- **GIVEN TEXT**:
The U.S. Tennis Association, NCAA and NFL along with a number of other sports organizations have teamed together in a new ad aimed to educate parents and coaches.
The ad warns that kids who specialize in sports early on may not be on the best path for success, and writer Jennifer Wallace agrees. She said that even with the best intentions, parents of young athletes can be misguided.
"The idea that childhood should be spent working and not experimenting in multiple sports, is not in the best interest of the child," Wallace said Tuesday on "CBS This Morning."
The ad warns early specialization before age 12 can lead to overuse injuries, loss of interest in sports and decreased overall athletic development.
Young athletes need at least two months off each year to recover from a specific sport and almost 50 percent of adolescent sports injuries stem from overuse, according to American Sports Medicine Institute co-founder Dr. James R. Andrews.
Such intense focus on one sport may also overwhelm the child.
"When a child is specializing in just one sport, it becomes work, it's not play, and childhood is about play," Wallace said.
One factor driving the trend of athletic specialization, Wallace said, is parents hoping to get their kids ahead of the curve.
"Parents are looking to get scholarships or a leg up on the competitive admission process in college, but sports is not the way," she said.
Only five percent of high school athletes will play college sports and only about 2 percent will get a scholarship, according to the NCAA.
"Parents have convinced themselves, as have the coaches, that the surest path to success is one sport, playing it for multiple months out of the year, at the exclusion of other sports," Wallace said.
Some athletes, like Olympic champion Nastia Liukin, achieved success following more rigorous training programs. At the World Olympic Gymnastics Academy many, like Liukin, begin training as toddlers and the academy's team gymnasts practice up to 32 hours per week. Tiger Woods and the Williams sisters also specialized in their respective sport at a young age.
But that's not the case for most top athletes, according to Wallace.
"If you look at the recent studies of Olympic athletes, college Division 1 athletes and professional baseball players, minor leaguers, the majority of those players played multiple sports and did not specialize before age 12," Wallace said.

- **WORK INSTRUCTION**:
Answer these from the article on early sports specialization:
(a) How much time off each year do young athletes need to recover from a specific sport, according to Dr. James R. Andrews?
(b) According to the NCAA, about what share of high school athletes will get a scholarship?
(c) Up to how many hours per week do the team gymnasts at the World Olympic Gymnastics Academy practice?
The listing after this plays no part in it.

- **INFORMATION SUPPLIED**:
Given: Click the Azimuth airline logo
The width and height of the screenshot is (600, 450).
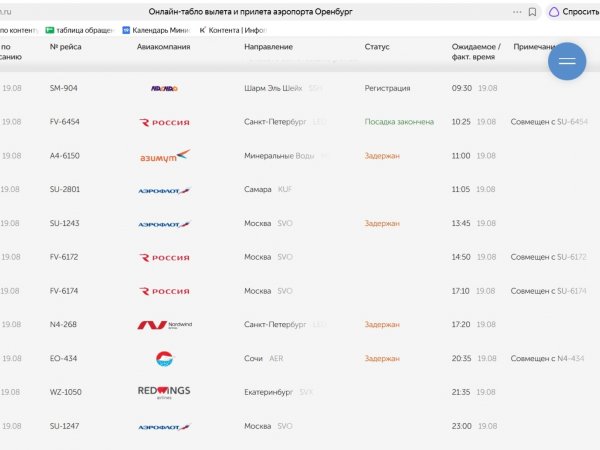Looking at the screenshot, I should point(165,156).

...

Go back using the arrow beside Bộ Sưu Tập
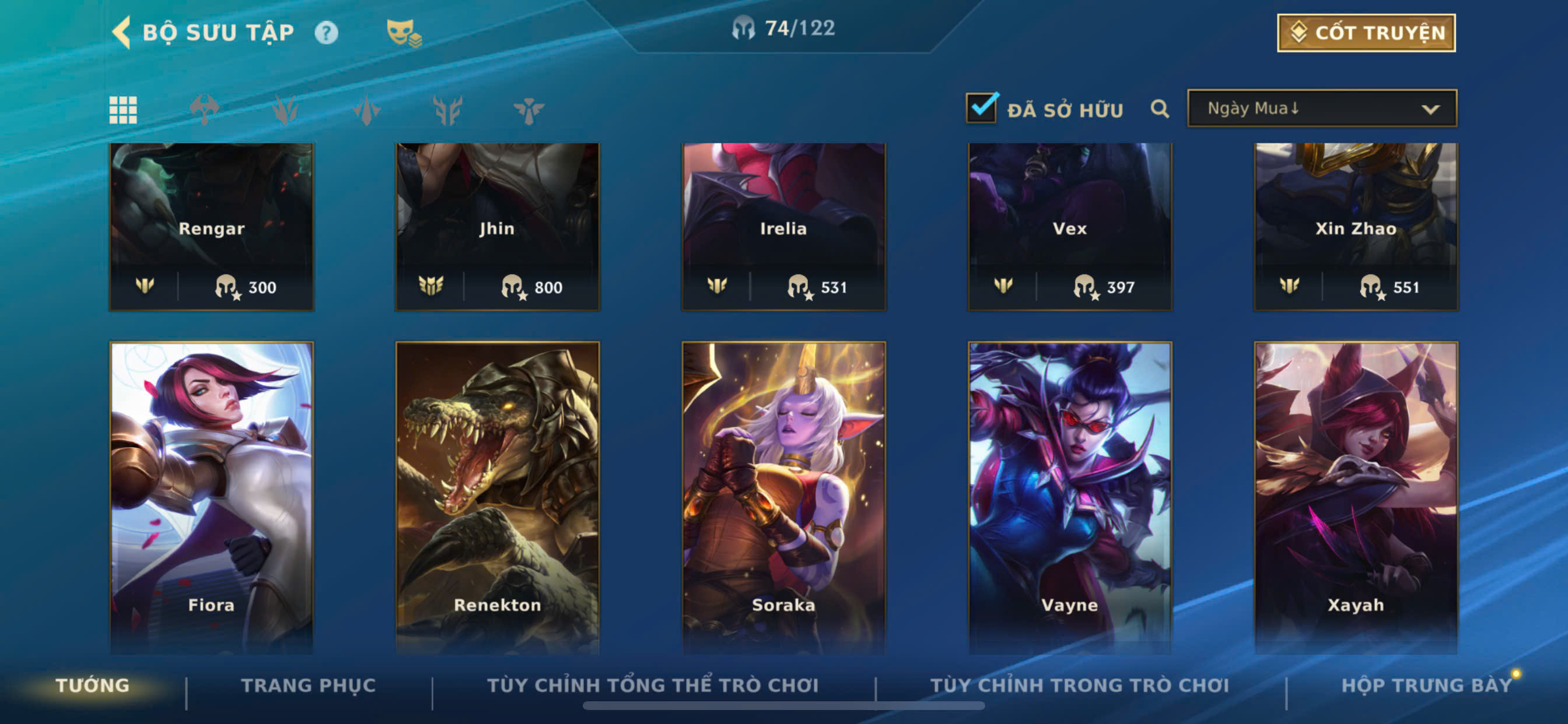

...

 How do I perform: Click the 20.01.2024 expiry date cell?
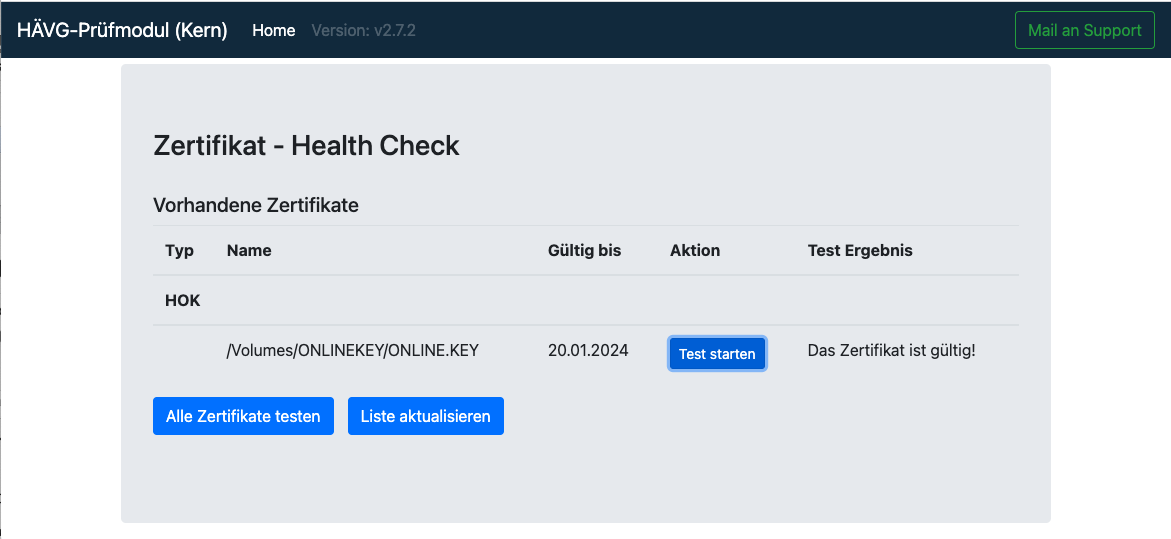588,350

- **SOLUTION TO THIS PROBLEM**:
(a) At least two months
(b) About 2 percent
(c) Up to 32 hours